Now take a look at similar words of ‘larger’.

# top phrase similarities of the word "larger"
g.most_similar("larger", topn=10, topcontexts=15)

Resulting in:

{'larger': (15, 15),
 'smaller': (14, 15),
 'greater': (13, 15),
 'higher': (12, 15),
 'longer': (11, 15),
 'better': (10, 15),
 'faster': (10, 15),
 'less': (10, 15),
 'lower': (10, 15),
 'shorter': (10, 15)}

Like the word ‘larger’ these are all comparative adjectives. These words are similar because they share the most frequent contexts, in this case contexts like (is, than) and (much, than).

# top phrase similarities of the word "might"
g.most_similar("might", topn=10, topcontexts=25)

{'could': (25, 25),
 'may': (25, 25),
 'might': (25, 25),
 'should': (25, 25),
 'would': (25, 25),
 'must': (24, 25),
 'would not': (23, 25),
 'could not': (22, 25),
 'will': (21, 25),
 'can': (20, 25)}

Most frequent coinciding contexts are in this case (‘it’, ‘be’), (‘he’, ‘have’) and (‘that’, ‘be’).

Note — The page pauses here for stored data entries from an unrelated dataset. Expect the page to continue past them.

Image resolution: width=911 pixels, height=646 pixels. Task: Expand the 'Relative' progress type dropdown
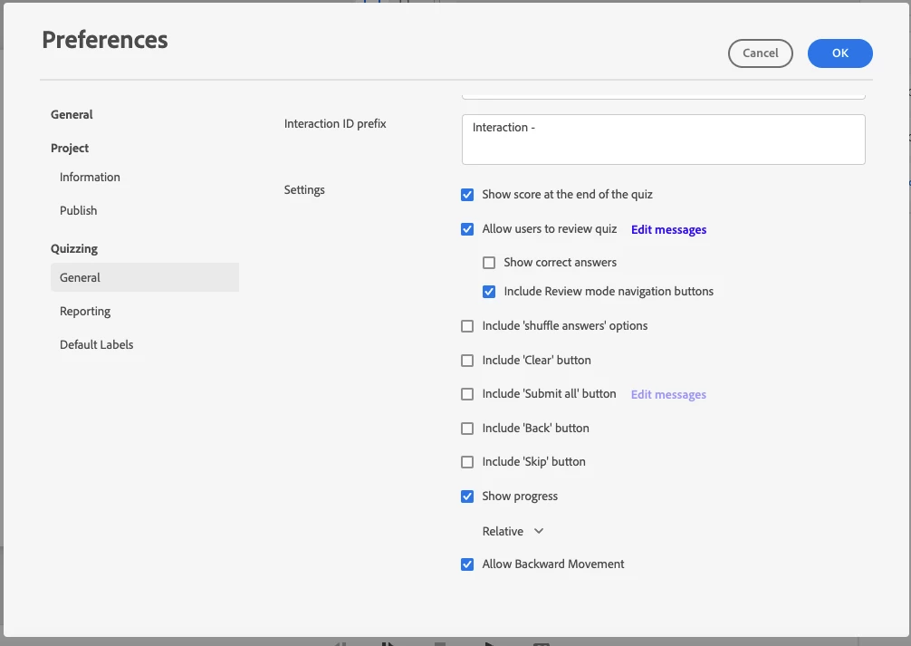pyautogui.click(x=513, y=531)
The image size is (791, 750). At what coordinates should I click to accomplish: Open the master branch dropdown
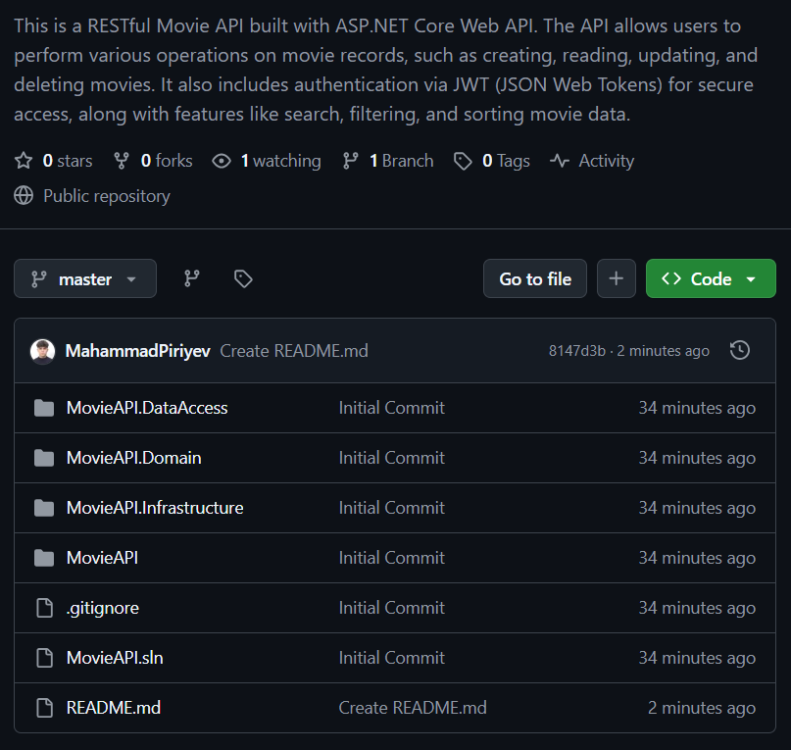pos(85,279)
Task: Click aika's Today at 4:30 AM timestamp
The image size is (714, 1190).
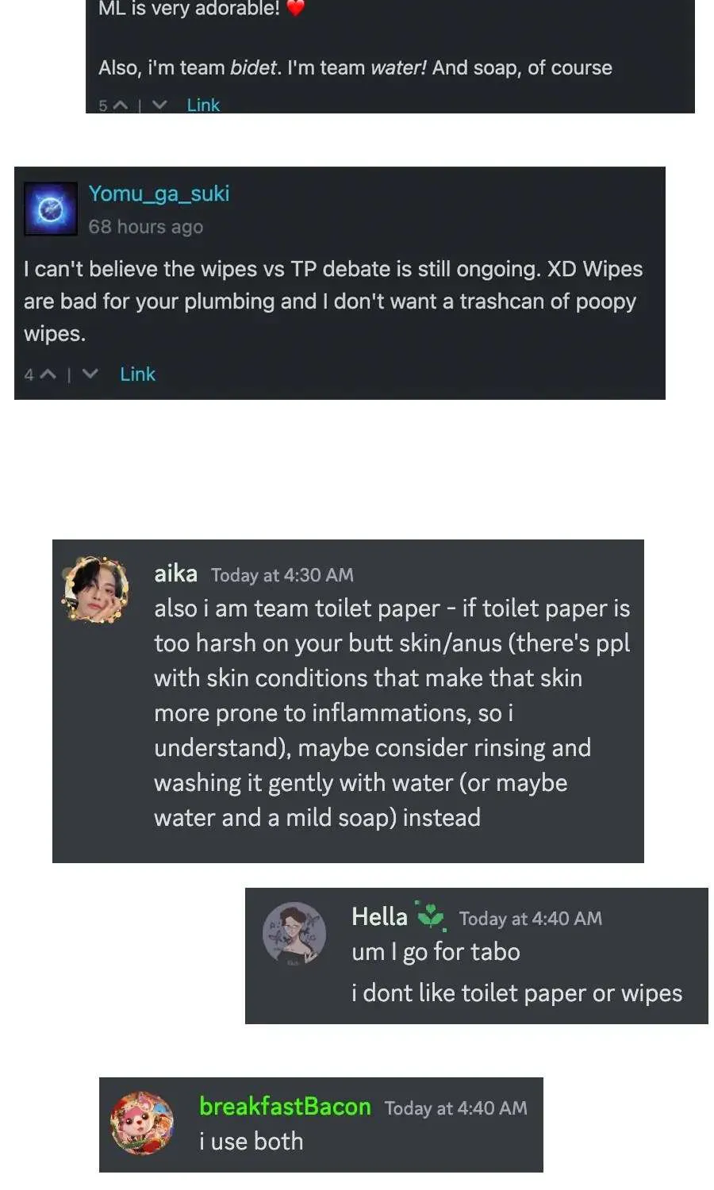Action: click(x=282, y=575)
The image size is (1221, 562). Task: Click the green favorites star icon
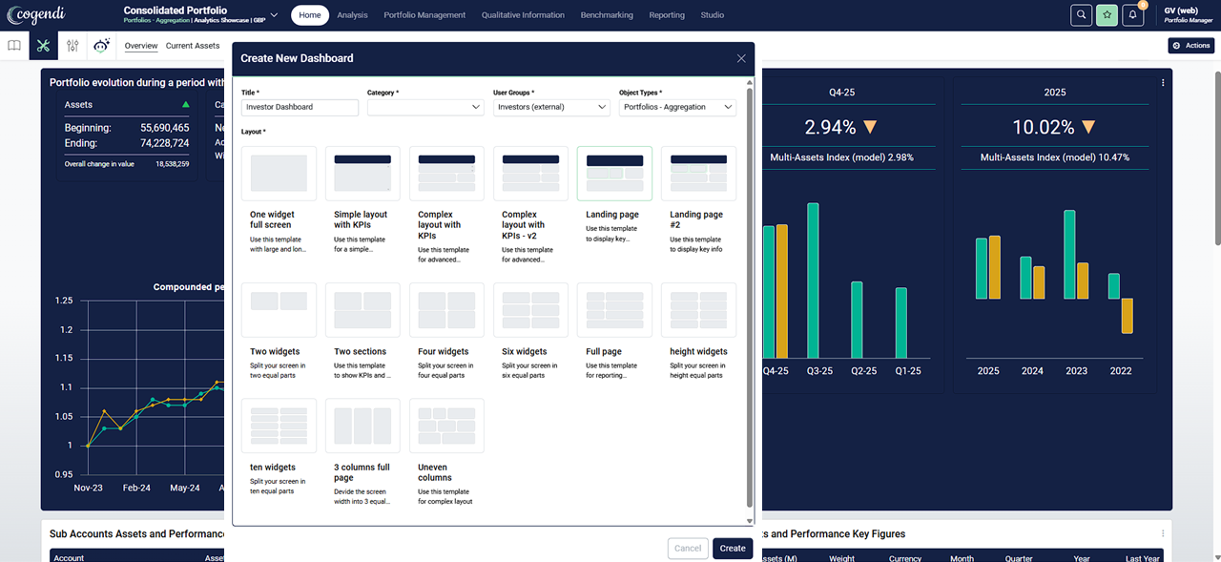tap(1107, 15)
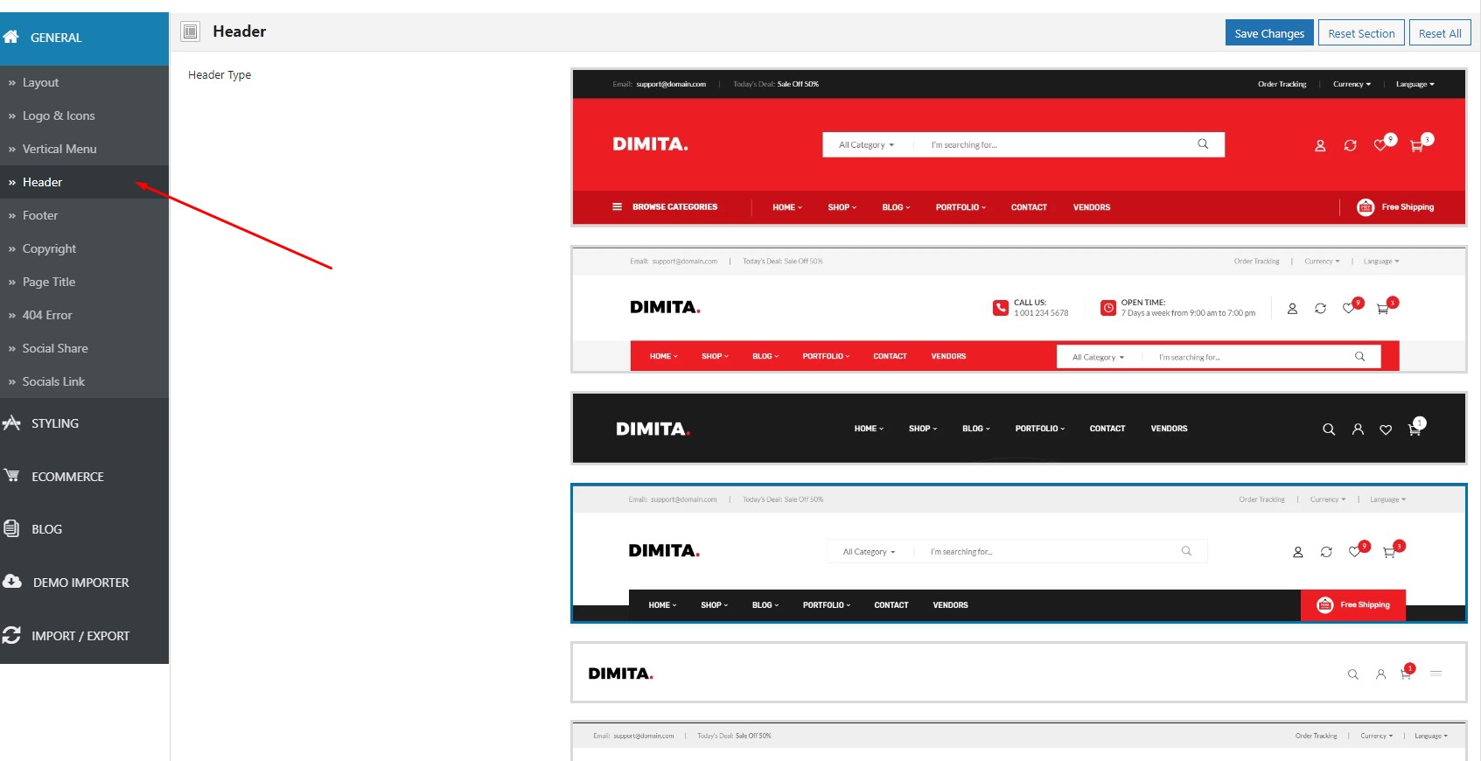Click the home icon beside GENERAL
This screenshot has height=761, width=1481.
click(x=10, y=37)
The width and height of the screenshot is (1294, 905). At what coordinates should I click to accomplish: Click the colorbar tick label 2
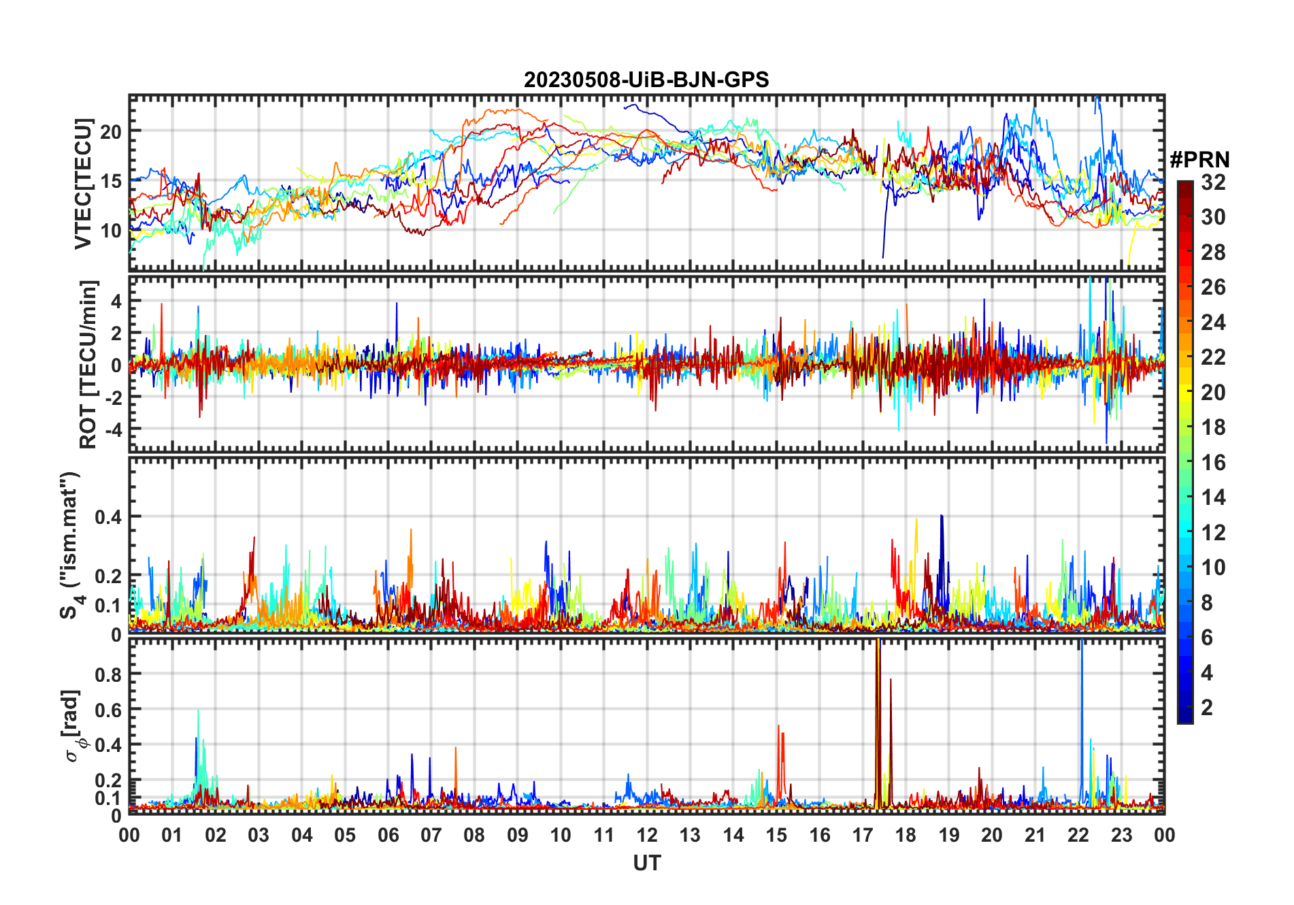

Contexts can also be used to find ‘semantic’ similarities.

# top phrase similarities of the word "King"
g.most_similar("king", topn=10, topcontexts=25)

This results in

{'King': (15, 15),
 'President': (8, 15),
 'Queen': (8, 15),
 'king': (8, 15),
 'Emperor': (7, 15),
 'Kingdom': (7, 15),
 'Prince': (7, 15),
 'enemies': (7, 15),
 'kings': (7, 15),
 'president': (7, 15)}

Instead of single words we can also find the similarities of multiwords

# top phrase similarities of Barack Obama
g.most_similar("Barack Obama", topn=10, topcontexts=15)

{'Barack Obama': (15, 15),
 'Bill Clinton': (5, 15),
 'Ronald Reagan': (5, 15),
 'Franklin D Roosevelt': (4, 15),
 'George W Bush': (4, 15),
 'Richard Nixon': (4, 15),
 'Bush': (3, 15),
 'Dwight D Eisenhower': (3, 15),
 'George H W Bush': (3, 15)}

Most frequent phrases of a context#

Here are some examples of the most frequent phrases of a context.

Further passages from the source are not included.